Deputy Minister of Justice (Intelligence Affairs)
- In office 1995–1999
- Preceded by: F. W. de Klerk

Minister of Intelligence Services
- In office 1999–2000
- Succeeded by: Lindiwe Sisulu

Personal details
- Born: 4 December 1936 Sophiatown, Johannesburg
- Died: 2 July 2008 (aged 71) Johannesburg, South Africa
- Party: African National Congress

= Joe Nhlanhla =

South African politician (1936–2008)

Joseph Mbuku Nhlanhla (4 December 1936 – 2 July 2008) was an African National Congress national executive and the former South African Intelligence Minister.

==Early life==
Born in Sophiatown, near Johannesburg, Nhlanhla attended the Ikage Primary School in Alexandra and later matriculated from Kilnerton Training Institute in 1956. He joined the ANC's youth wing, the ANC Youth League, in 1957. He was elected onto the ANCYL's Transvaal executive a year later. In early 1964, he travelled to the Soviet Union to study, completing a Master's degree in economics in 1969. However he never worked as an economist.

==ANC career==
In 1969 he was appointed head of the ANC's youth and student headquarters in Tanzania, a post he served in for five years before being chosen as the organisation's chief representative in Egypt and the Middle East in 1973. In 1978, the ANC posted him to its Lusaka headquarters as national administrative secretary. In 1981 Nhlanhla became a member of the ANC national executive committee.

In 1986, he joined the organisation's intelligence directorate after serving a three-year stint as secretary to the political military council. The following year he became the ANC's intelligence chief, in which capacity, two years later, he was a member of the ANC group headed by Thabo Mbeki which made contact with South Africa's then-apartheid government.

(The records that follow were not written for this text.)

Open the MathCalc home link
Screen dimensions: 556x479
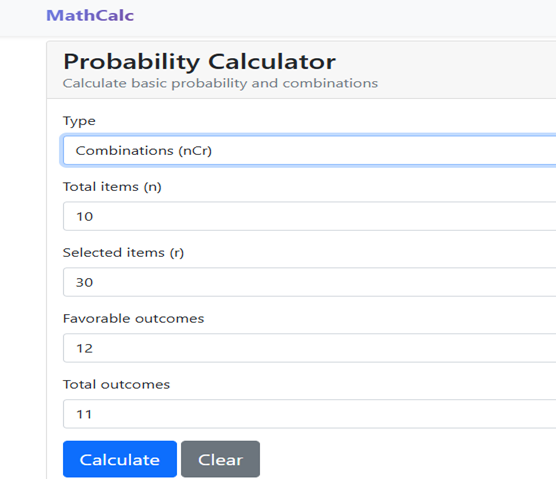[x=90, y=16]
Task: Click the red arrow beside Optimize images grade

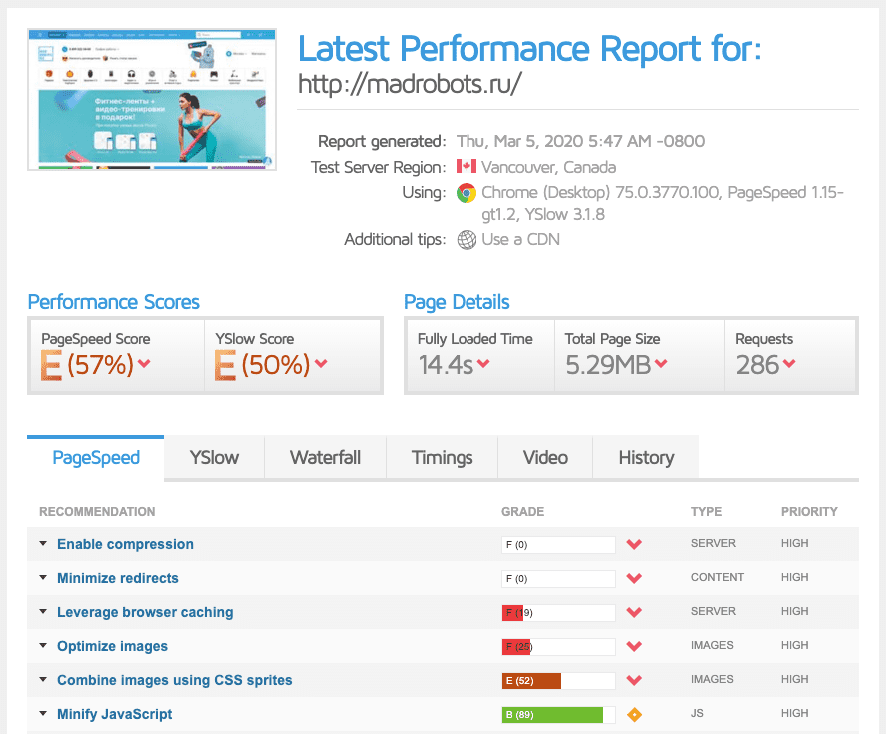Action: [633, 647]
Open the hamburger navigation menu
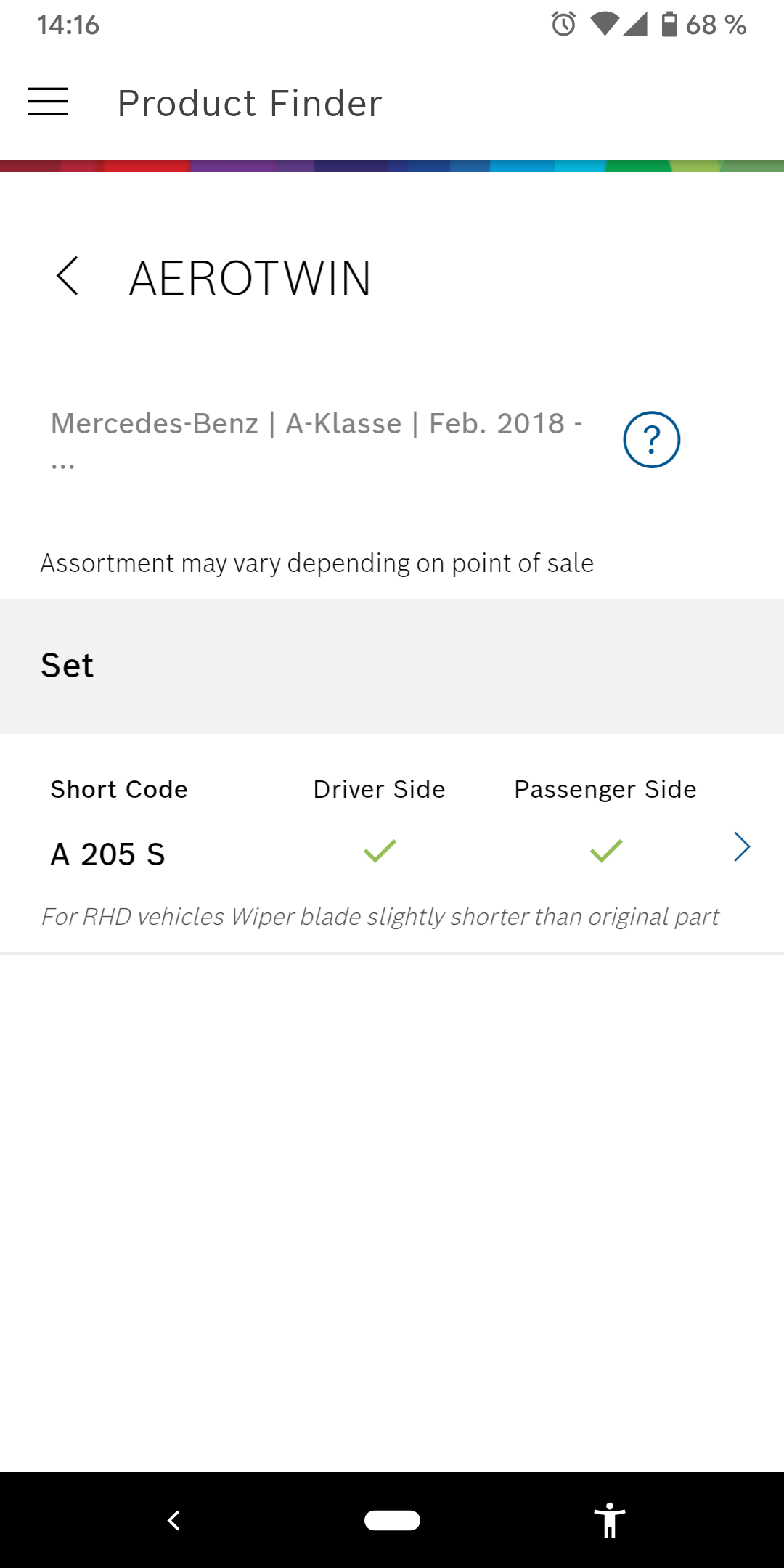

In 1995, Nhlanhla became Deputy Minister in the Justice Ministry, responsible for Intelligence Affairs. 1999 Nhlanhla was appointed by President Mbeki as Minister of Intelligence.

==Death==
Joe Nhlanhla, aged 71, died at the Milpark Hospital in Johannesburg, after more than one month in a comatose state. No further details of his death were made public.